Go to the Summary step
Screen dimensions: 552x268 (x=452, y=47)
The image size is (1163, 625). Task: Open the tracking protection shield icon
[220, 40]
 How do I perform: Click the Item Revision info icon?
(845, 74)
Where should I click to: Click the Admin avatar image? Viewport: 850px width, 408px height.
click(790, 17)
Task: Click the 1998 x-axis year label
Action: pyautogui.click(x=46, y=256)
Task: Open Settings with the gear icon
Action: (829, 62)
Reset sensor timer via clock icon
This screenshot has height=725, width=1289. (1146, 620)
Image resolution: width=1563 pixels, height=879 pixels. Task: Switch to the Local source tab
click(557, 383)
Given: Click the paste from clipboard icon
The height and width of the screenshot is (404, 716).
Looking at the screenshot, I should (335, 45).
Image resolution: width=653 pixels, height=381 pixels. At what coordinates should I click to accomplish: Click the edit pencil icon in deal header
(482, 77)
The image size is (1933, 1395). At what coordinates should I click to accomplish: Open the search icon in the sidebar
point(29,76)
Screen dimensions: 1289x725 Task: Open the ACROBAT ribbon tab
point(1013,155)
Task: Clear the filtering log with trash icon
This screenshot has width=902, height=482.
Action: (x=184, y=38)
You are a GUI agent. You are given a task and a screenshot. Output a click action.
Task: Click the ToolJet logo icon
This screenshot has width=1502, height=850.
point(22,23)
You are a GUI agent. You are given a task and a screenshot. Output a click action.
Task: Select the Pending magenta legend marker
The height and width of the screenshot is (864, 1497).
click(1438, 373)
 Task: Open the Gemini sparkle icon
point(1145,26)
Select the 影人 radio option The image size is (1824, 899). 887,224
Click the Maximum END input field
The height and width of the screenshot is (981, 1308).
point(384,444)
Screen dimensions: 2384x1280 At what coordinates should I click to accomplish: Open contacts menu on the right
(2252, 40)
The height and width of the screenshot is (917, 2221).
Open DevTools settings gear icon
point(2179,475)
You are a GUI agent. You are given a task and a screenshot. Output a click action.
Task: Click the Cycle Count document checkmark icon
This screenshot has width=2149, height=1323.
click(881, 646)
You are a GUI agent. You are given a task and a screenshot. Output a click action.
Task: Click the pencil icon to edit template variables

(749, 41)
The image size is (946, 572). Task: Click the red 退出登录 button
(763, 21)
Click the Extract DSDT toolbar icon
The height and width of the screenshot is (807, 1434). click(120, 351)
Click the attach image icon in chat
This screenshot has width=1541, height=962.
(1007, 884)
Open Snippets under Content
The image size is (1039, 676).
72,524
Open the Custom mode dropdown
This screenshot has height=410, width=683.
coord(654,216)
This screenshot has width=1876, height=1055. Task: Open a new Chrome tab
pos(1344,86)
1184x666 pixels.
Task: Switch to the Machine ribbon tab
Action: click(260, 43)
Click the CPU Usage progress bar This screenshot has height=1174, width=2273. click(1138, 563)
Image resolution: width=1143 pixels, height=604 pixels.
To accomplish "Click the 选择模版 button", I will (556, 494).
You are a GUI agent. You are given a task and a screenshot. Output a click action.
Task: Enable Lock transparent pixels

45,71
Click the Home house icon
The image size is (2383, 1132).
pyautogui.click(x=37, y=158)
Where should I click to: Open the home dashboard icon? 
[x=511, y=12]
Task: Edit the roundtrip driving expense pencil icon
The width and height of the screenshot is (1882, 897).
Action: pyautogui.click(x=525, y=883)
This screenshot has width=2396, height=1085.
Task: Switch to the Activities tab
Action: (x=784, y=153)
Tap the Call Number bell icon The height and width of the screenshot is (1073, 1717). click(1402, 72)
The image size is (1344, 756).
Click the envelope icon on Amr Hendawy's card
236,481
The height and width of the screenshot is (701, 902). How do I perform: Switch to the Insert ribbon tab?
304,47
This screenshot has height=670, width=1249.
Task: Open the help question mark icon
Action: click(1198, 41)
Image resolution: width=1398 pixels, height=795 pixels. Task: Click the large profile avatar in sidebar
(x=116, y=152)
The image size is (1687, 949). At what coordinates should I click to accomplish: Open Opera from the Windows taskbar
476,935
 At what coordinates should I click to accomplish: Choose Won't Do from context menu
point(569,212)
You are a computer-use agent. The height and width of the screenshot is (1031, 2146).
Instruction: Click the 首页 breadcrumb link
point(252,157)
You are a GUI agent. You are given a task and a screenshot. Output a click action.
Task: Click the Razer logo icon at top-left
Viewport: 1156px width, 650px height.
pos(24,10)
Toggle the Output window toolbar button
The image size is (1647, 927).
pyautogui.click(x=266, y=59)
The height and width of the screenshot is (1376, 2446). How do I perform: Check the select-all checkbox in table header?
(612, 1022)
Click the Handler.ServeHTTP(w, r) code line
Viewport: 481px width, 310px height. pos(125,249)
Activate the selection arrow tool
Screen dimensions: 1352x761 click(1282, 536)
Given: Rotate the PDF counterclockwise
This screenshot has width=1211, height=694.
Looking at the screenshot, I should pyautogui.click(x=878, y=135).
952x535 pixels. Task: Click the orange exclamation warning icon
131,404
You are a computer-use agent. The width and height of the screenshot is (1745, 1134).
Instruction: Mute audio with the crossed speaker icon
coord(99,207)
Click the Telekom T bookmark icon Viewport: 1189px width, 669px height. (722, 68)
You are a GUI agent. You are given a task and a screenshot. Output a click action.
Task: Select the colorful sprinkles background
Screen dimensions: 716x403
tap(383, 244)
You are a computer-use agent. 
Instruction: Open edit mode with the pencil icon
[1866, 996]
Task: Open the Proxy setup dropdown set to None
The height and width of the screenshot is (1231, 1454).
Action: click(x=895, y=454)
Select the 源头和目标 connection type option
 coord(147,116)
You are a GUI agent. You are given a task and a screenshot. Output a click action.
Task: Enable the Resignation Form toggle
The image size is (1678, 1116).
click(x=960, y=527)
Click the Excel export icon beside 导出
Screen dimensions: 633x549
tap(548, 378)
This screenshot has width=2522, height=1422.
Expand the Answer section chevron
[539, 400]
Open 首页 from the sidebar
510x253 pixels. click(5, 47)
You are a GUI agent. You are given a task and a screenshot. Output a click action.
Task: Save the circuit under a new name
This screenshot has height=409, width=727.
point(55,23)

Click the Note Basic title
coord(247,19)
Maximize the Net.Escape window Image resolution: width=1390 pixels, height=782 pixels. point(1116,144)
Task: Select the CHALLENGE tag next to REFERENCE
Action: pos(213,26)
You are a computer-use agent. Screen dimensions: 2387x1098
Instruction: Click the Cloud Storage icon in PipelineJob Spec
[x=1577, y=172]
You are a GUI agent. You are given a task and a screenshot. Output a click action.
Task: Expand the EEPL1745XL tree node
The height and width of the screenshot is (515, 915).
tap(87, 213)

__WORK TO BE COMPLETED__. Return the entries above in full and exactly as written.

__RESPONSE TO THE EXERCISE__.
Go to the Summary step
Screen dimensions: 552x268 (x=452, y=47)
The image size is (1163, 625). Task: Open the tracking protection shield icon
[220, 40]
 How do I perform: Click the Item Revision info icon?
(845, 74)
Where should I click to: Click the Admin avatar image? Viewport: 850px width, 408px height.
click(790, 17)
Task: Click the 1998 x-axis year label
Action: pyautogui.click(x=46, y=256)
Task: Open Settings with the gear icon
Action: (829, 62)
Reset sensor timer via clock icon
This screenshot has height=725, width=1289. (1146, 620)
Image resolution: width=1563 pixels, height=879 pixels. Task: Switch to the Local source tab
click(557, 383)
Given: Click the paste from clipboard icon
The height and width of the screenshot is (404, 716).
Looking at the screenshot, I should (335, 45).
Image resolution: width=653 pixels, height=381 pixels. At what coordinates should I click to accomplish: Click the edit pencil icon in deal header
(482, 77)
The image size is (1933, 1395). At what coordinates should I click to accomplish: Open the search icon in the sidebar
point(29,76)
Screen dimensions: 1289x725 Task: Open the ACROBAT ribbon tab
point(1013,155)
Task: Clear the filtering log with trash icon
This screenshot has width=902, height=482.
Action: (x=184, y=38)
You are a GUI agent. You are given a task and a screenshot. Output a click action.
Task: Click the ToolJet logo icon
This screenshot has width=1502, height=850.
point(22,23)
You are a GUI agent. You are given a task and a screenshot. Output a click action.
Task: Select the Pending magenta legend marker
The height and width of the screenshot is (864, 1497).
click(1438, 373)
 Task: Open the Gemini sparkle icon
point(1145,26)
Select the 影人 radio option The image size is (1824, 899). 887,224
Click the Maximum END input field
The height and width of the screenshot is (981, 1308).
point(384,444)
Screen dimensions: 2384x1280 At what coordinates should I click to accomplish: Open contacts menu on the right
(2252, 40)
The height and width of the screenshot is (917, 2221).
Open DevTools settings gear icon
point(2179,475)
You are a GUI agent. You are given a task and a screenshot. Output a click action.
Task: Click the Cycle Count document checkmark icon
This screenshot has width=2149, height=1323.
click(881, 646)
You are a GUI agent. You are given a task and a screenshot. Output a click action.
Task: Click the pencil icon to edit template variables

(749, 41)
The image size is (946, 572). Task: Click the red 退出登录 button
(763, 21)
Click the Extract DSDT toolbar icon
The height and width of the screenshot is (807, 1434). click(120, 351)
Click the attach image icon in chat
This screenshot has width=1541, height=962.
(1007, 884)
Open Snippets under Content
The image size is (1039, 676).
72,524
Open the Custom mode dropdown
This screenshot has height=410, width=683.
coord(654,216)
This screenshot has width=1876, height=1055. Task: Open a new Chrome tab
pos(1344,86)
1184x666 pixels.
Task: Switch to the Machine ribbon tab
Action: click(260, 43)
Click the CPU Usage progress bar This screenshot has height=1174, width=2273. click(1138, 563)
Image resolution: width=1143 pixels, height=604 pixels.
To accomplish "Click the 选择模版 button", I will (556, 494).
You are a GUI agent. You are given a task and a screenshot. Output a click action.
Task: Enable Lock transparent pixels

45,71
Click the Home house icon
The image size is (2383, 1132).
pyautogui.click(x=37, y=158)
Where should I click to: Open the home dashboard icon? 
[x=511, y=12]
Task: Edit the roundtrip driving expense pencil icon
The width and height of the screenshot is (1882, 897).
Action: pyautogui.click(x=525, y=883)
This screenshot has width=2396, height=1085.
Task: Switch to the Activities tab
Action: (x=784, y=153)
Tap the Call Number bell icon The height and width of the screenshot is (1073, 1717). click(1402, 72)
The image size is (1344, 756).
Click the envelope icon on Amr Hendawy's card
236,481
The height and width of the screenshot is (701, 902). How do I perform: Switch to the Insert ribbon tab?
304,47
This screenshot has height=670, width=1249.
Task: Open the help question mark icon
Action: click(1198, 41)
Image resolution: width=1398 pixels, height=795 pixels. Task: Click the large profile avatar in sidebar
(x=116, y=152)
The image size is (1687, 949). At what coordinates should I click to accomplish: Open Opera from the Windows taskbar
476,935
 At what coordinates should I click to accomplish: Choose Won't Do from context menu
point(569,212)
You are a computer-use agent. The height and width of the screenshot is (1031, 2146).
Instruction: Click the 首页 breadcrumb link
point(252,157)
You are a GUI agent. You are given a task and a screenshot. Output a click action.
Task: Click the Razer logo icon at top-left
Viewport: 1156px width, 650px height.
pos(24,10)
Toggle the Output window toolbar button
The image size is (1647, 927).
pyautogui.click(x=266, y=59)
The height and width of the screenshot is (1376, 2446). How do I perform: Check the select-all checkbox in table header?
(612, 1022)
Click the Handler.ServeHTTP(w, r) code line
Viewport: 481px width, 310px height. pos(125,249)
Activate the selection arrow tool
Screen dimensions: 1352x761 click(1282, 536)
Given: Rotate the PDF counterclockwise
This screenshot has width=1211, height=694.
Looking at the screenshot, I should pyautogui.click(x=878, y=135).
952x535 pixels. Task: Click the orange exclamation warning icon
131,404
You are a computer-use agent. The width and height of the screenshot is (1745, 1134).
Instruction: Mute audio with the crossed speaker icon
coord(99,207)
Click the Telekom T bookmark icon Viewport: 1189px width, 669px height. (722, 68)
You are a GUI agent. You are given a task and a screenshot. Output a click action.
Task: Select the colorful sprinkles background
Screen dimensions: 716x403
tap(383, 244)
You are a computer-use agent. 
Instruction: Open edit mode with the pencil icon
[1866, 996]
Task: Open the Proxy setup dropdown set to None
The height and width of the screenshot is (1231, 1454).
Action: click(x=895, y=454)
Select the 源头和目标 connection type option
 coord(147,116)
You are a GUI agent. You are given a task and a screenshot. Output a click action.
Task: Enable the Resignation Form toggle
The image size is (1678, 1116).
click(x=960, y=527)
Click the Excel export icon beside 导出
Screen dimensions: 633x549
tap(548, 378)
This screenshot has width=2522, height=1422.
Expand the Answer section chevron
[539, 400]
Open 首页 from the sidebar
510x253 pixels. click(5, 47)
You are a GUI agent. You are given a task and a screenshot. Output a click action.
Task: Save the circuit under a new name
This screenshot has height=409, width=727.
point(55,23)

Click the Note Basic title
coord(247,19)
Maximize the Net.Escape window Image resolution: width=1390 pixels, height=782 pixels. point(1116,144)
Task: Select the CHALLENGE tag next to REFERENCE
Action: pos(213,26)
You are a computer-use agent. Screen dimensions: 2387x1098
Instruction: Click the Cloud Storage icon in PipelineJob Spec
[x=1577, y=172]
You are a GUI agent. You are given a task and a screenshot. Output a click action.
Task: Expand the EEPL1745XL tree node
The height and width of the screenshot is (515, 915).
tap(87, 213)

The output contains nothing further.